The set for Zac the Hero is very basic, using the analogy of a young boy's mind. The use of black signifies space and the cosmos, representing Zac's brain and the potential for endless possibilities. The use of colours is limited to the primary colours (red, blue and green), keeping in with the theme of the simplicity. To assist with the telling of the story, props are used by the performers. Although there are actual props used, many are held up by the performers. For example, when a bed is needed, two performers hold up either end, and are able to transport the prop wherever it is needed.
As theatre is always a collaborative artform, all kinds of artists with different specialties combine their talents together to create a production. As with costume design, it is an important premise in Zac the Hero, that all 44 performers are involved in the production of the music, and further, the operation of the sound and lighting board. This also helps children to remember that what is being created is make-believe and not real, as they are aware that someone is actively operating the lighting and sound board. The lighting scheme used is very simple, using only what is necessary with a few special affects. There is what is called a ‘wash' for the day scenes and the night scenes. This is where the lights are washed over the stage to create a certain mood, in this case either day or night. Where there is colour required, once again only the primaries of red, blue and green are used.

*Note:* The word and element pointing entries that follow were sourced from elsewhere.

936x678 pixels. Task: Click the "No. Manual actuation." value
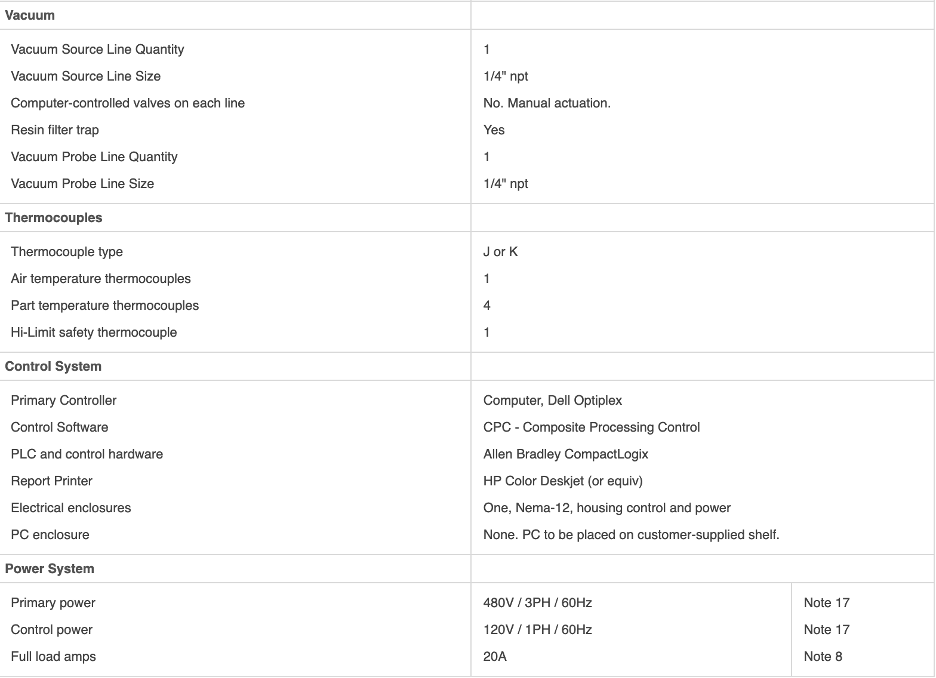[546, 102]
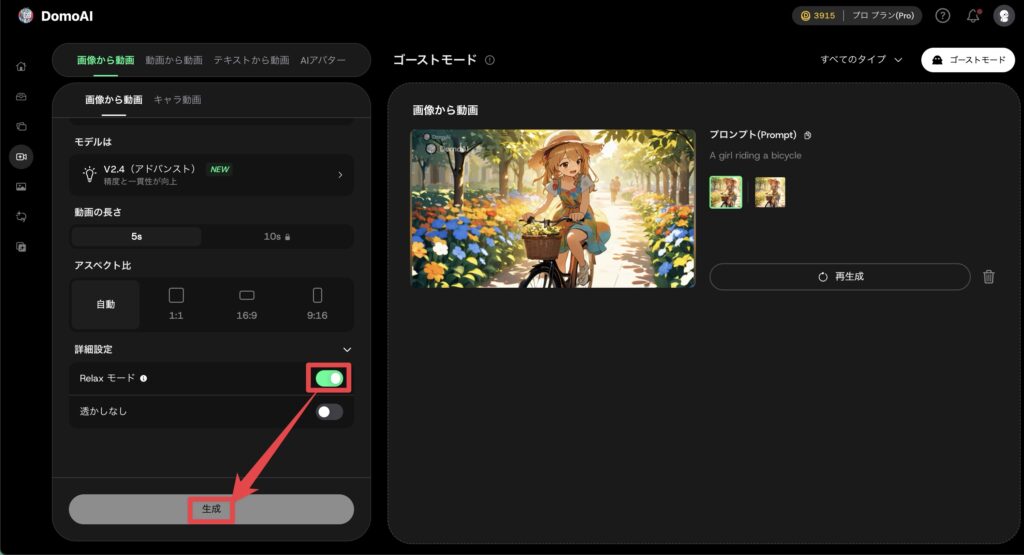The image size is (1024, 555).
Task: Select the second result thumbnail under prompt
Action: pyautogui.click(x=770, y=192)
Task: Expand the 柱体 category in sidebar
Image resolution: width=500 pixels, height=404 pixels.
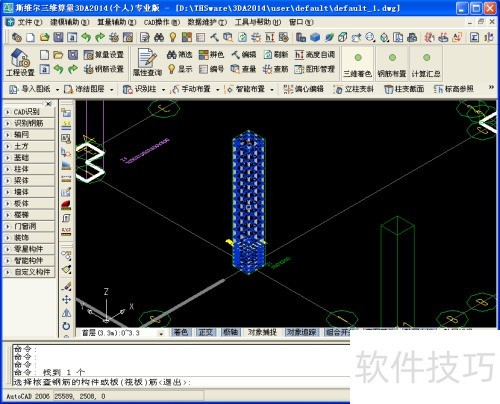Action: (29, 169)
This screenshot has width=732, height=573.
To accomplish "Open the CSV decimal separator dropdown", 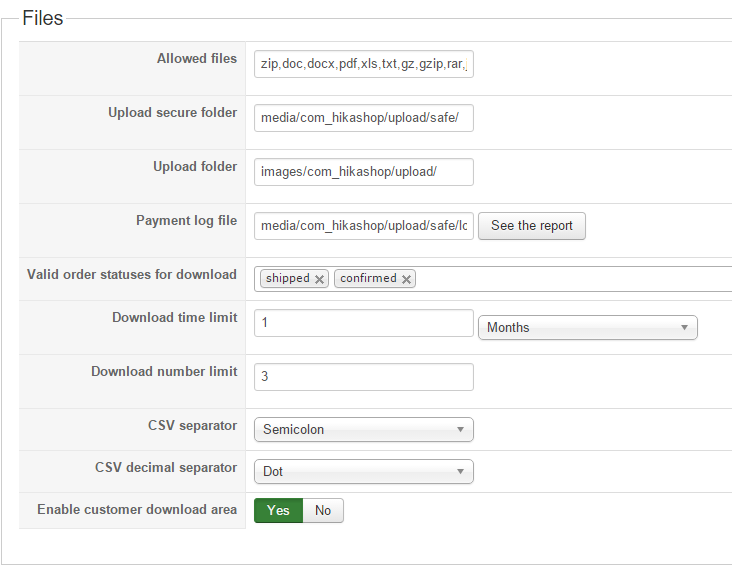I will tap(363, 472).
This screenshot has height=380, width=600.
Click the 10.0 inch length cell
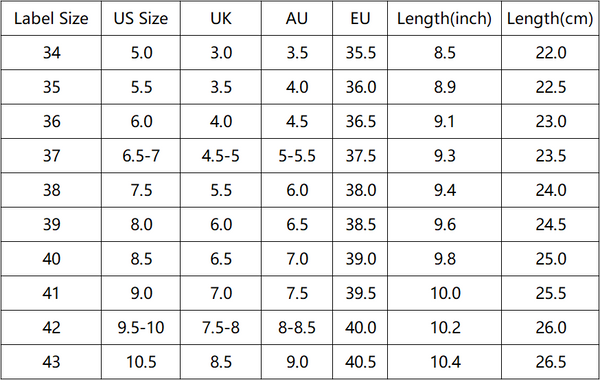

Sound plays an important part in this show, using song and music to convey the sense of space and the mystical journey. For example, the song I Need a Hero, the Bonnie Tyler version is used to push the need for Zac to be a hero for fairyland. Another prominent bit of music used is the corroboree performed by the Falling People. To individualise the four ‘worlds' in this production, music is used in a way to separate the doco world, the world inside Zac's head, Fairyland and the ‘real' world. The lighting in Zac will also reflect this. This is an important aspect in this production, as this allows the audience to make a clear distinction between these worlds, and thus allows the story to flow smoothly.
With a vast array of fairy-tale like creatures, and characters differing in size, shape and form, costume design is of particular importance to individual character identity in this production. As Zac the Hero involves many characters which have metaphoric meaning, this identification is not merely a physical one. In this way, it was important to design costumes in an expressionistic manner, by discovering the metaphoric meaning behind each character and designing a costume which represents that meaning, rather than designing a definite realistic recognition of what species of creature each character is. Each of the 44 performers are also involved in costume design. In this manner, the individual characteristics of every performer influences each and every costume design. As creator of this production, Scott Alderdice highlights "each of the 44 people feeding in on our costume design … is balanced with an understanding and awareness of the intended audience, allowing us to extend these different influences to a very satisfying and meaningful limit."